In 2018, the USGBC’s Social Equity Working Group created a document to help building industry professionals address these issues. The document, the LEED Project Team Checklist for Social Impact, poses a series of questions to ask at the beginning of a project so that it can be more socially sustainable—even transformational.
The questions were designed to help whether you’re in government, community or part of the development team. They work best when bringing the needs, hopes and goals of all these groups to the forefront, providing a jumping-off point for incorporating greater degrees of equity, community, resilience and social engagement into the fabric of the entire project.

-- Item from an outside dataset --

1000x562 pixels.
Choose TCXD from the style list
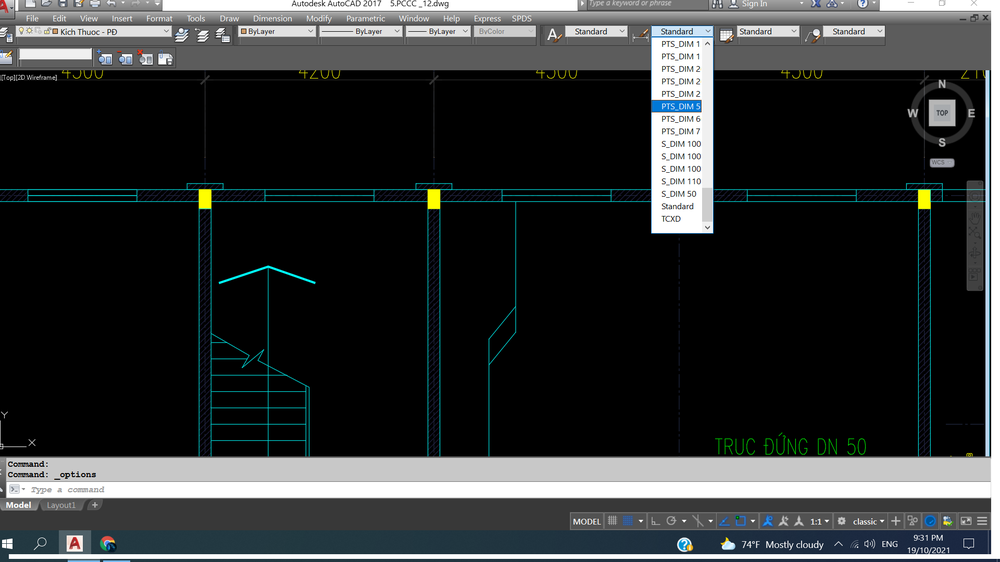pyautogui.click(x=671, y=219)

Continuously improving our approach
To make the questions even more effective, the Working Group recently updated the checklist. The revision was based on feedback we received while sharing the checklist in a session at the Greenbuild 2018 Communities and Affordable Housing Summit. At the session, we ran through the checklist for an actual building project in Chicago, with input from a local community group, a Chicago public official and about 50 architects, planners and developers.
The group suggested several improvements, including better clarity on how the document can be used; more emphasis on incorporating the voice of the community; and adding new ways to address displacement, gentrification and resilience.
The revised Checklist for Social Impact gives direction to different members of the building industry. Depending on whether you’re a public official, a member of a community group, a developer, or an architect, that might mean including the checklist in an RFP, as the basis of discussions with a proposed developer, for a developer to show social intent or as the basis of a project team’s charrette.
Also, you can now use the checklist toward earning LEED social equity pilot credit points. It can also be used to earn an Exemplary Performance point through the Integrative Process credit in LEED v4.1.
Now's the time to include social equity in each and every project we do. The updated checklist will give you the ideas and resources to include social equity considerations in every project you do as a green building professional. Use it to start a conversation—and to take part in a movement—to create true sustainability for everyone.